Nada de eso pasaría, desde luego. Quienes llegarían al gobierno con Piñera han hecho por veinte años una oposición constructiva y razonable, gobiernan con éxito y sin sobresaltos municipalidades en todo Chile, y han evolucionado, tal como lo hicieron en 1999 quienes hoy están en el gobierno. A decir por los resultados de la primera vuelta, un inmenso número de chilenos parece entender eso bien. Pero aún falta que los fantasmas mueran en la cabeza de muchos otros.

Terminar de una vez con los fantasmas es fundamental. Porque una cosa es sentir que el gobierno no hace por nosotros todo cuanto podría, o que no comparte nuestra visión sobre ciertos temas importantes -eso es natural en cualquier democracia-. Lo que no es natural, y lo que debemos dejar atrás de una buena vez, es el miedo como herramienta política, las campañas de satanización, la fantasía de que nuestro propio gobierno puede convertirse en nuestro enemigo.
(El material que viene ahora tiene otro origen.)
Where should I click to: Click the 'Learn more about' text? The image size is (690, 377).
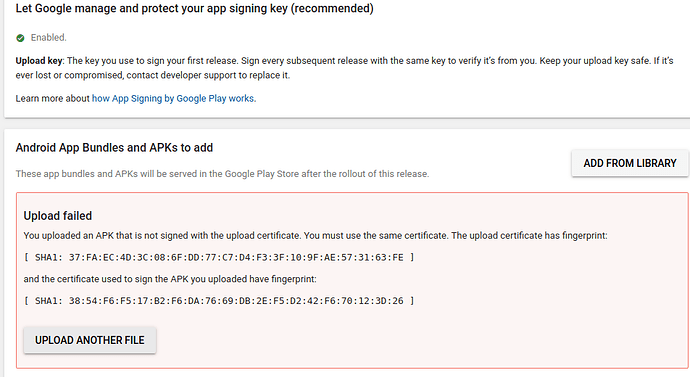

Soy de los que creen que un gobierno de Piñera daría más oportunidades y herramientas a los chilenos para cumplir por sí mismos sus sueños. Que inyectaría más dinamismo a la economía. E imprimiría sentido de urgencia a la gestión pública. Y todo eso es importante. Pero creo no ir demasiado lejos al decir que la principal herencia de un gobierno liderado por quienes están hoy en la oposición, sería terminar de una vez con los fantasmas que nacieron en el violento y polarizado tercio final del siglo pasado. Cuando eso pase, habremos terminado de perdonarnos y cerrado las heridas. Ya es hora.